• [Listed entries]

□ □ □ □

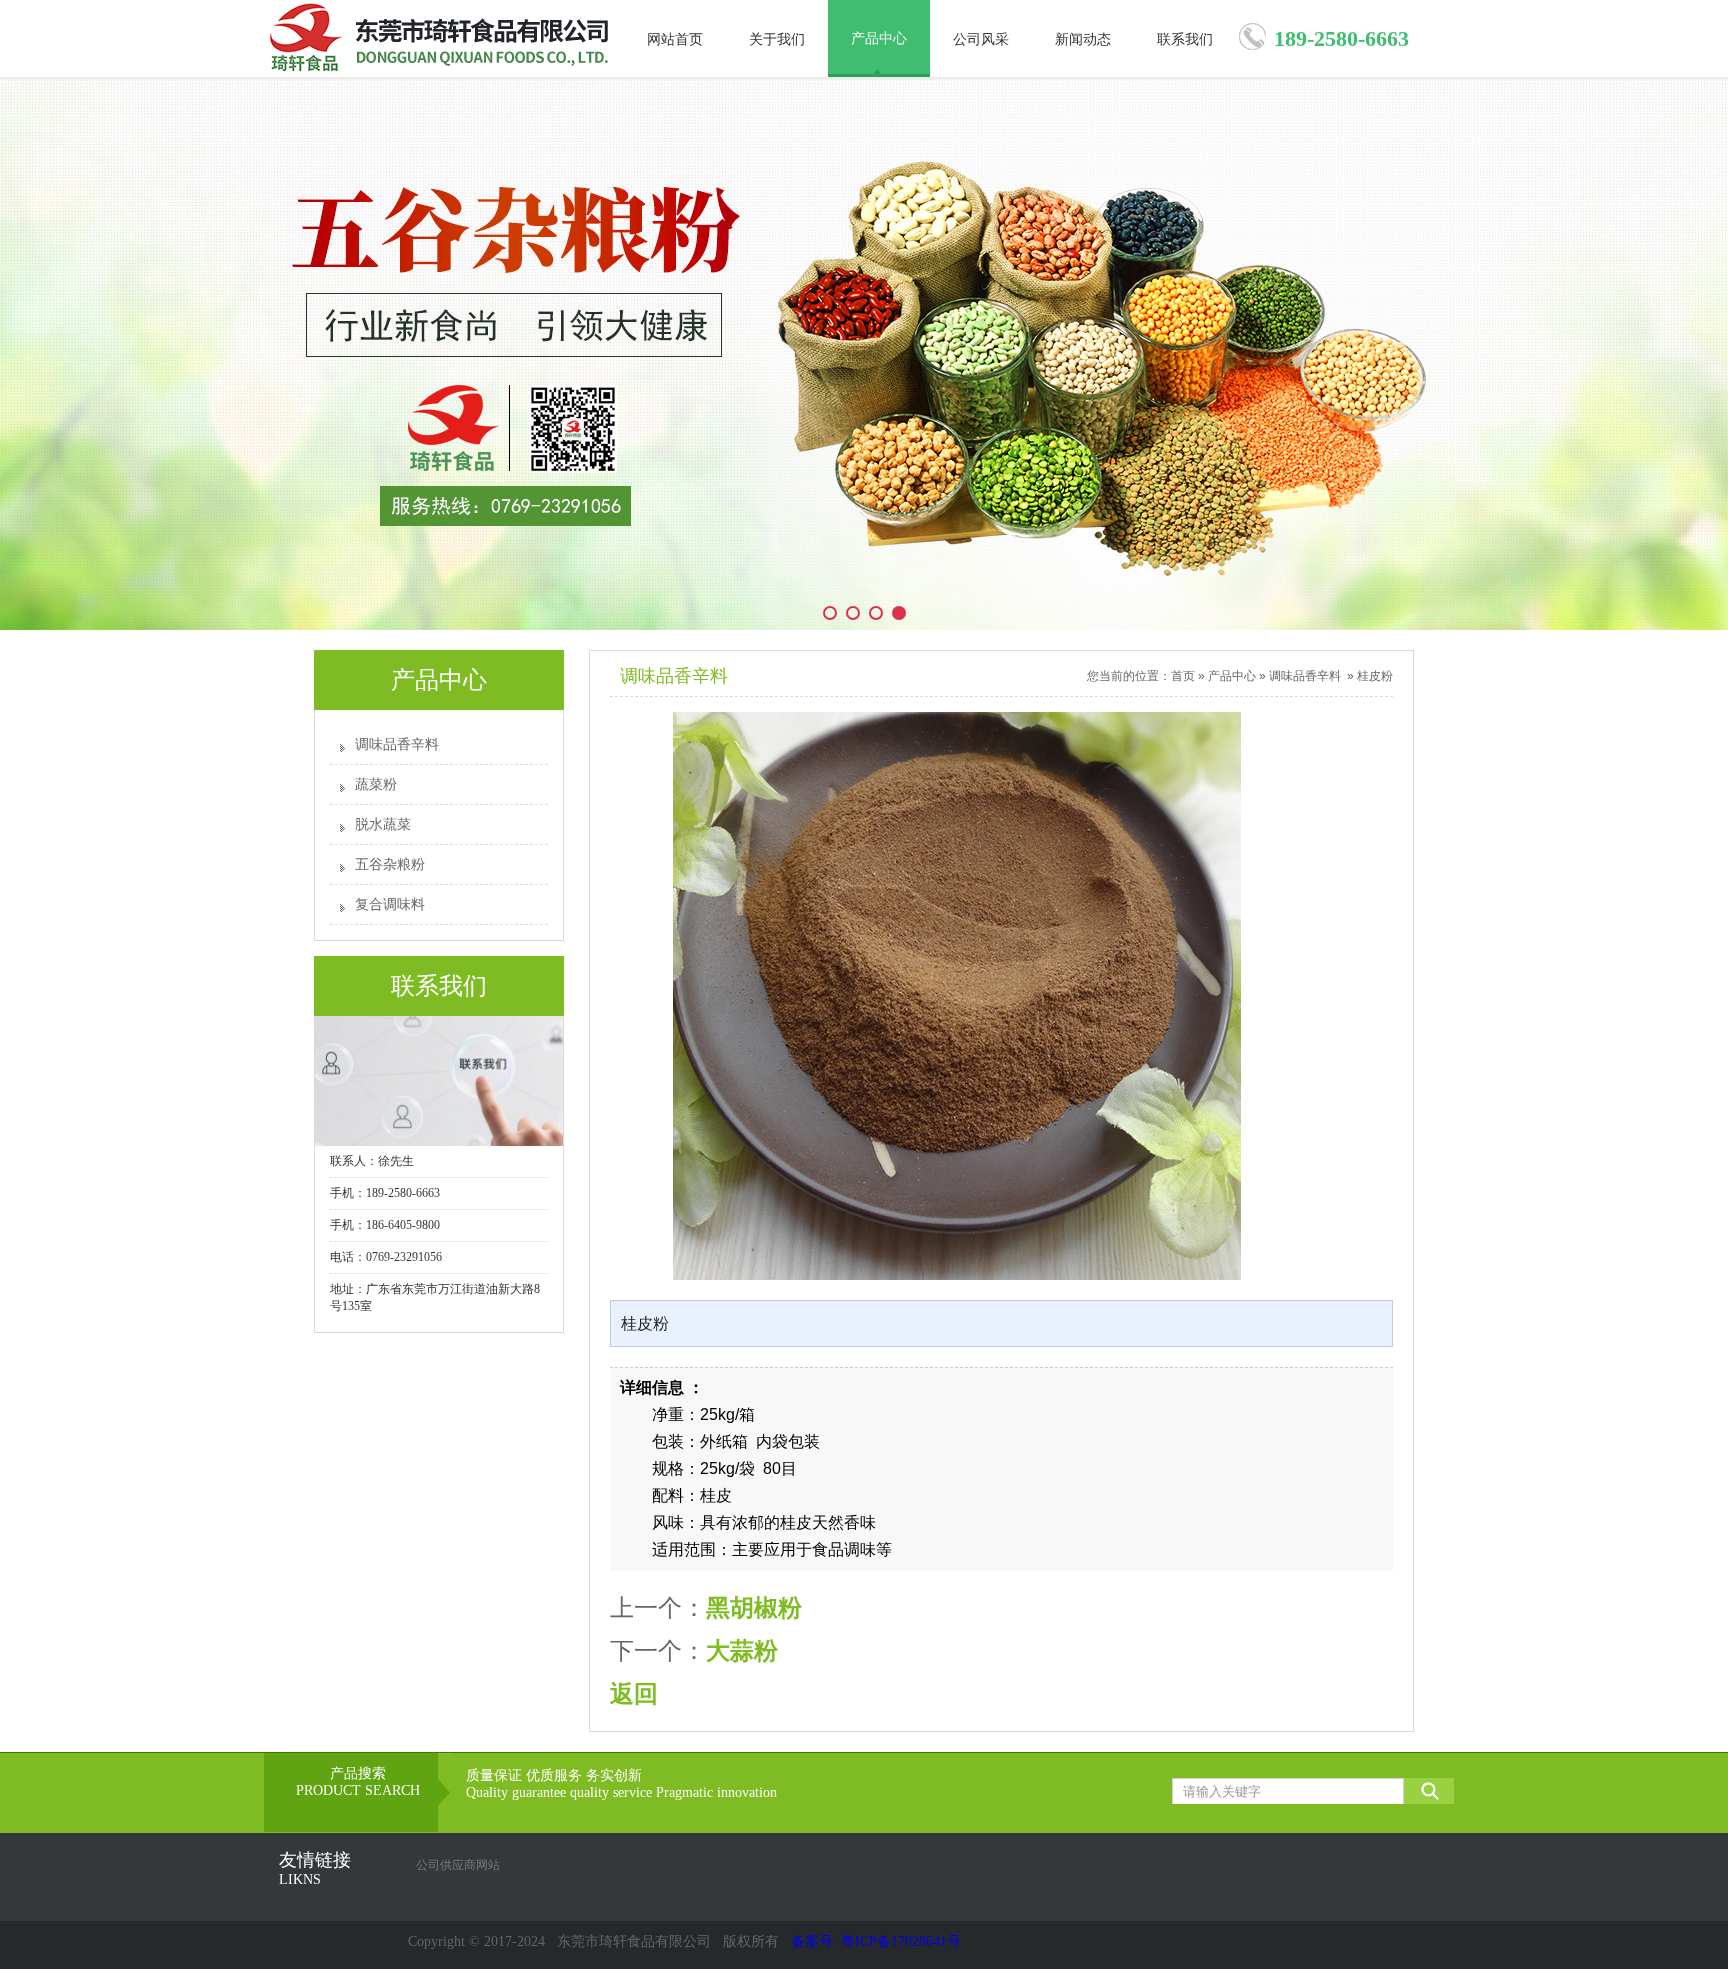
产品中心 (879, 38)
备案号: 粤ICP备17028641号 (876, 1941)
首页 (1183, 676)
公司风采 (981, 39)
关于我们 (777, 39)
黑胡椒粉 (754, 1607)
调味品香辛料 (397, 744)
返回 (634, 1693)
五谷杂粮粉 (390, 864)
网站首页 (675, 39)
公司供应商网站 (458, 1865)
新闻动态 (1083, 39)
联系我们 (1185, 39)
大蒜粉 (742, 1650)
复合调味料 (390, 904)
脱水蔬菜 (383, 824)
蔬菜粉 (376, 784)
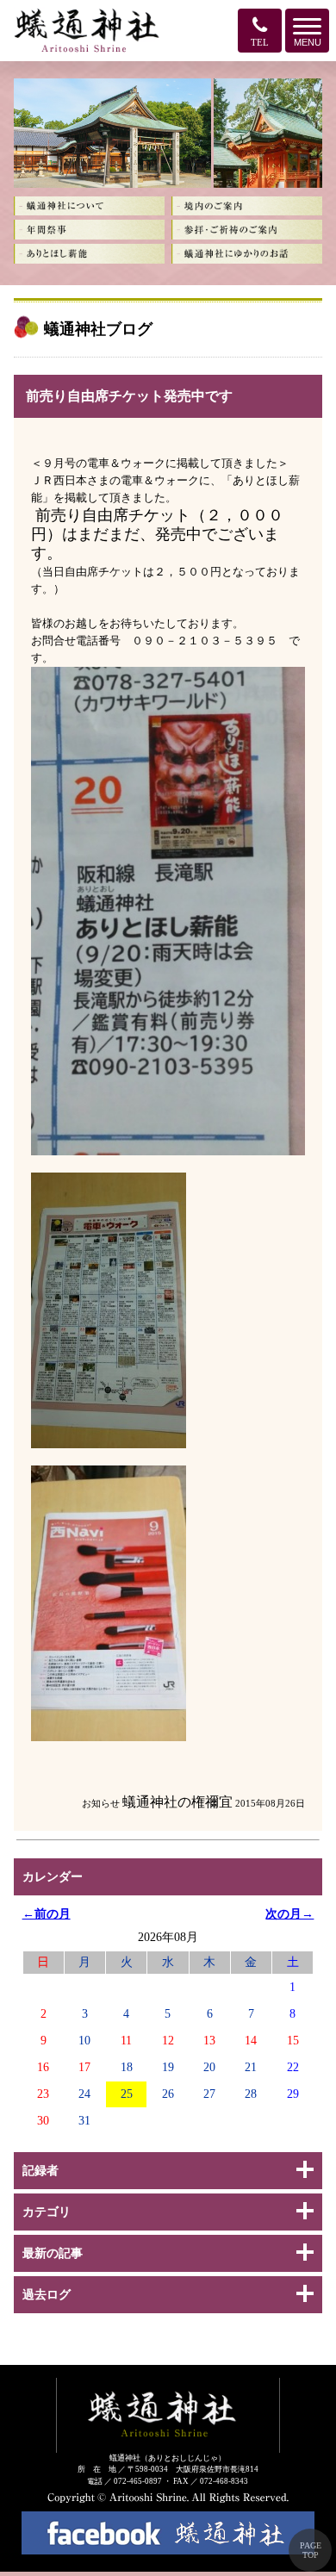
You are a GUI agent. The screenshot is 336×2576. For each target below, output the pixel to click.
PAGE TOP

□ □ □ □

• [What you need to do] Reproduce the data above in full, exactly as it is, with the pictures left out.

• [Solution to this task]
产品中心 (879, 38)
备案号: 粤ICP备17028641号 (876, 1941)
首页 (1183, 676)
公司风采 (981, 39)
关于我们 (777, 39)
黑胡椒粉 (754, 1607)
调味品香辛料 (397, 744)
返回 (634, 1693)
五谷杂粮粉 (390, 864)
网站首页 (675, 39)
公司供应商网站 (458, 1865)
新闻动态 (1083, 39)
联系我们 (1185, 39)
大蒜粉 (742, 1650)
复合调味料 (390, 904)
脱水蔬菜 (383, 824)
蔬菜粉 (376, 784)
You are a GUI agent. The screenshot is 336×2576. For each target below, output the pixel to click.
PAGE TOP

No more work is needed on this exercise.